Roche’s Tecentriq (atezolizumab) has failed to meet its primary endpoint in phase III muscle-invasive urothelial cancer (MIUC) trail.
The phase III IMvigor010 study assessing Tecentriq as an adjuvant (after surgery) monotherapy treatment has not achieved its primary endpoint of disease-free survival (DFS) compared against observation in people with MIUC.
Tecentriq is a monoclonal antibody engineered to combine with a PD-L1 protein, which is expressed on tumour cells and tumour-infiltrating immune cells. It helps to block its interactions with both PD-1 and B7.1 receptors. Tecentriq allows activating T cells by inhibiting PD-L1.
The IMvigor010 is a global phase III, open-label, randomised and controlled study designed to assess the efficacy and safety of adjuvant treatment with Tecentriq compared to observation in 809 people with MIUC, who are at high risk for recurrence following resection.
According to the company, safety for Tecentriq appeared consistent with the known safety profile of the medicine and no new safety signals have been detected.
Roche has a large development programme for Tecentriq, in addition to ongoing phase III studies in early and advanced bladder cancer.
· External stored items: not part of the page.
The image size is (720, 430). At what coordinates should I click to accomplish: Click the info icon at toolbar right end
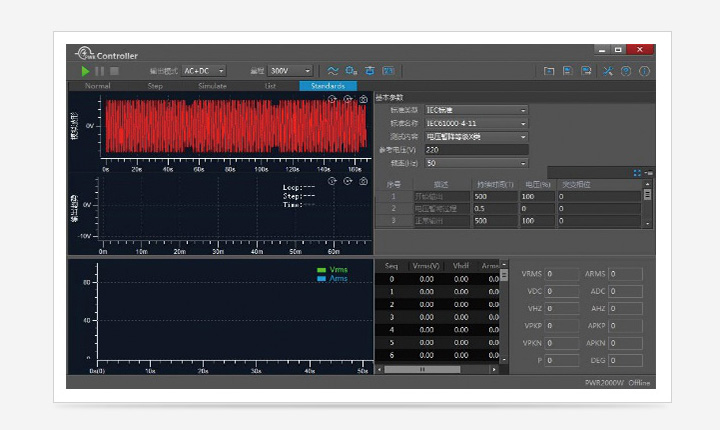tap(644, 71)
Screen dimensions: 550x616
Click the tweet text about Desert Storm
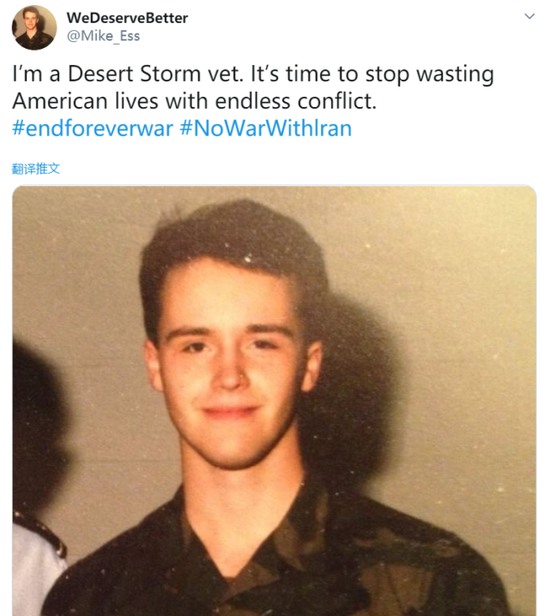[x=253, y=87]
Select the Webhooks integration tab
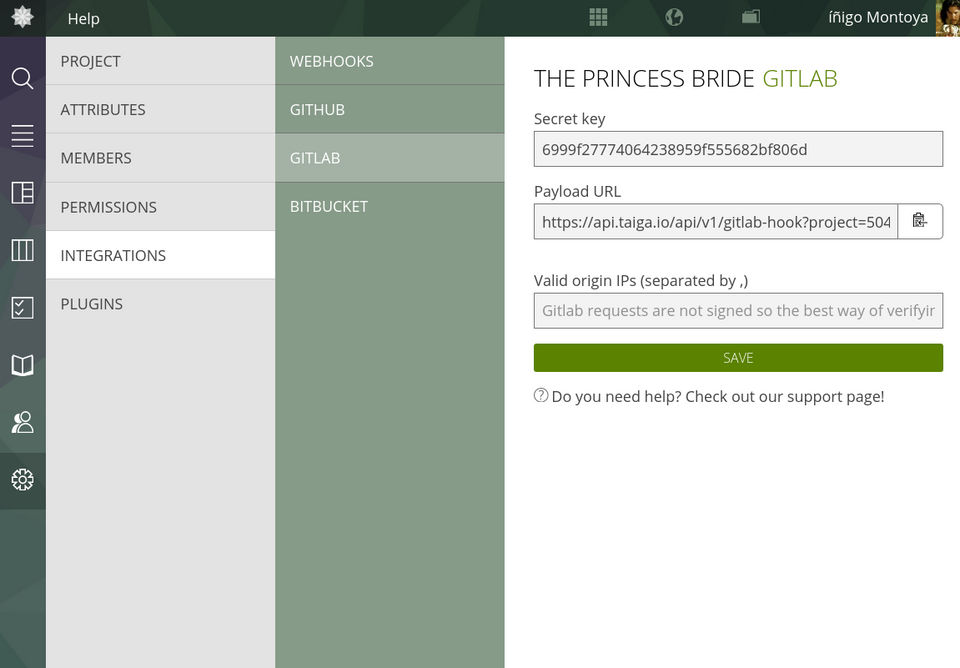The height and width of the screenshot is (668, 960). [389, 61]
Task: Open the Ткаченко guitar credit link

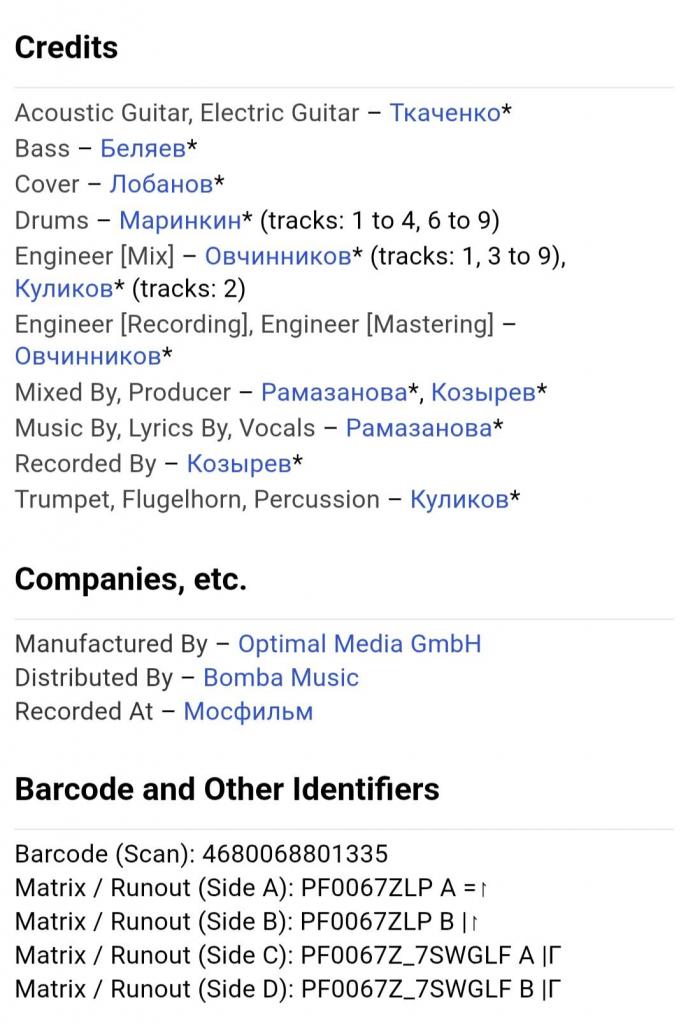Action: [x=445, y=113]
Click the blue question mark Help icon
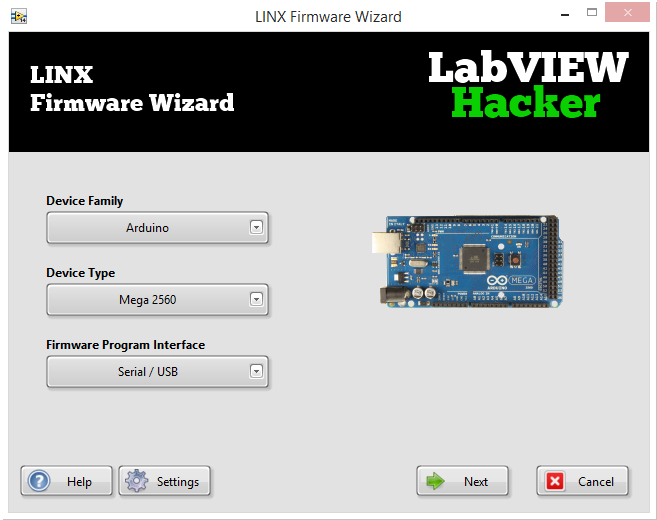Image resolution: width=657 pixels, height=520 pixels. 39,481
The programme is comprised of multiple ongoing and planned phase III studies across different types of lung, genitourinary, skin, breast, gastrointestinal, gynaecological, and head and neck cancers. It also included studies assessing Tecentriq both alone and in combination with other medicines.
Tecentriq secured approval in the US, EU and countries across the world, either alone or in combination with targeted therapies or chemotherapies in various forms of non-small cell and small cell lung cancer, certain types of metastatic urothelial cancer, and in PD-L1-positive metastatic triple-negative breast cancer.
Roche global product development head and chief medical officer Dr Levi Garraway said: “Reducing the risk that muscle-invasive urothelial cancer will recur after surgery is very difficult, and we are disappointed that we were not able to significantly prolong disease-free survival.
“We remain committed to exploring the potential benefits of immunotherapy for more people with early cancers.”